Linux is nowadays used in many production environments, especially in video editing and movie production environments, such as for compositing software and non-linear montage and color grading. It is also gaining traction in the video gaming environments with projects such as Steam OS.
I think it would be a really smart from Adobe to port its products to Linux.
Nowadays the problem of having to port for too many different distros is completely solved through the use of flatpak that is now supported by most Linux distros even through GUIs.
This is, I think, one of the things stopping many professionals from ditching Windows for many production environments.
I think a stopgap port shouldn't be too complex, there are lots of reports of Adobe software already working quite well through wine (for example https://appdb.winehq.org/objectManager.php?sClass=version&iId=39856&iTestingId=113736 ). I think shipping out pre-made flatpak packages with wine support would be pretty user friendly and probably mostly working for
many creative cloud products.
A project such as proton for steamOS but for Adobe software would be totally amazing 🙂
There is a long list of outstanding bugs in the current Lightroom Classic. Recently Adobe has been leveraging AI to improve DEVELOP and this trend needs to continue. Further other parts of Lightroom haven't been enhanced significantly in years, notably the DAM part of LIBRARY. For example, there is no support for subseconds, even though it is part of the EXIF standard. And Adobe really needs to add support for "fuzzy dates" for scanned photos where the exact date is usually not known.
In MAP, the sublocation field really needs improvement. The BOOK module also needs siginficant improvements in options for layouts and formats. I can't speak to the other modules.
Flatpak solves nothing. There is still the HUGE issue of testing, and there a simply too many differnet Linux distros to test, so which ones get supported? And many different versions of each distro.
Linux is pretty much a server system, for which it is very important. Desktop usage is mainly confined to software developers. If Lightoom works under (some versions of ) Linux using Wine, why is that not sufficient?
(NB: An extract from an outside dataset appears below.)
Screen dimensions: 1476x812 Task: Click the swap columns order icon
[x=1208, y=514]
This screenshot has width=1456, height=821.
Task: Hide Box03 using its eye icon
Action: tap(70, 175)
Maybe some enterprising GitHUB contributor can write a native Linux installer for Lightroom.
I'm not opposed to bugs and improvements being done on other platforms, I'm simply proposing them to port it also to Linux.
AFAIK Flatpak was born exactly to overcome all the different libraries problem on every Linux version and should work in a sandbox with all the needed libraries coming with the software. But I admit I don't know much about it apart from the fact it was designed exactly to overcome that problem.
Desktop usage is not limited to software developers, many other fields work on Linux, such as many parts of movies production, just ask compositors on which OS they work; many work on Linux in scientific environments...
also the reason why Linux is still a specialty os is simply because much commercial software is not on it. Things are changing though, if you look around there are many examples of professional softwares being ported to Linux in the last few years.
"Linux is nowadays used in many production environments"
As of right now, it has about 3% market penetration - a complete waste of time as a market, for Adobe. Even Chrome OS is on more desktops.
(As an aside, I laugh at the irony that pretty much every current Linux distro these days is primarily judged on how Windows-like it is. The cognitive dissonance that must involve..!)
Anyway, it's not Adobe's job to facilitate a (relatively tiny) handful of zealots' anti-Windows bias.
It's dead simple:if you want LightRoom, use an OS it runs on. If you want Linux, do without LightRoom.
I know this is asked often, but I'm asking again - can Adobe PLEASE provide support for Lightroom Classic to run on Linux. Whether it's native, flatpaks, snaps, or whatever doesn't matter. It's a good product. I want to give you my money. But I want to run it on Linux to coincide with other things I do.